## Data listing
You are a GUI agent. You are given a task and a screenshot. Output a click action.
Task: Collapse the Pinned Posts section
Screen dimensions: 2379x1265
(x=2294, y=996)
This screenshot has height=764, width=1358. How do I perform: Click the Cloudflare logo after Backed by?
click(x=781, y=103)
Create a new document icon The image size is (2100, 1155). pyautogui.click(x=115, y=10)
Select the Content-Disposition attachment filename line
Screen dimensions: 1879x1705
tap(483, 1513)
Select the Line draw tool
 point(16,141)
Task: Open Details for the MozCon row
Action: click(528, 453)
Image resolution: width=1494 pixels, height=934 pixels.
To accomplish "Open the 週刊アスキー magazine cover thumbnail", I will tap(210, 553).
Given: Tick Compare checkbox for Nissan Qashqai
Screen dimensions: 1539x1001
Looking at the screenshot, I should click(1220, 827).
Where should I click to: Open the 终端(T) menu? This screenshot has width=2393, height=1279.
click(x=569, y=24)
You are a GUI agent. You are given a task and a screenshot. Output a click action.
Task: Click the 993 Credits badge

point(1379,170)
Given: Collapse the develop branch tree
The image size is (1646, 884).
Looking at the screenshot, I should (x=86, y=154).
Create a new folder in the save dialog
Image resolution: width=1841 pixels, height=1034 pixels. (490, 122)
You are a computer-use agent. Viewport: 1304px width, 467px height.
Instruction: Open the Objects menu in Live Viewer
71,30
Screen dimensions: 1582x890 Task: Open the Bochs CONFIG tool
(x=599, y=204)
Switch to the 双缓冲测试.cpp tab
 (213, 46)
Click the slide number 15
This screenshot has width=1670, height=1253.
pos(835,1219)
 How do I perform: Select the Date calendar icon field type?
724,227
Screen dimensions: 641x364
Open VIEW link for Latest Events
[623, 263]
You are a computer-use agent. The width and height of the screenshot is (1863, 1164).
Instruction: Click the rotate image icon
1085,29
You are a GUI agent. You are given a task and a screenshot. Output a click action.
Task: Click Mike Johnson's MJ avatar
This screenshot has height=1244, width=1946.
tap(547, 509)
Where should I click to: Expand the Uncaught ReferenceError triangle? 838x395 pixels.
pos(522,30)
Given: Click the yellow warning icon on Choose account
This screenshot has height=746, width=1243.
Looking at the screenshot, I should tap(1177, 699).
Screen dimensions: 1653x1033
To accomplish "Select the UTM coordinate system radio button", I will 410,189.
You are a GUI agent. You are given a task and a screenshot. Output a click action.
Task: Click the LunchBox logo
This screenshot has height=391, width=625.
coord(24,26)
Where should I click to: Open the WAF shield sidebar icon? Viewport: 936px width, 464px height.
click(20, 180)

## What the task requires
Pick out and copy the lines of the entries that hold the string "computer".

## The completed task
You are a computer-use agent. Viewport: 1304px width, 467px height.
You are a computer-use agent. The width and height of the screenshot is (1863, 1164).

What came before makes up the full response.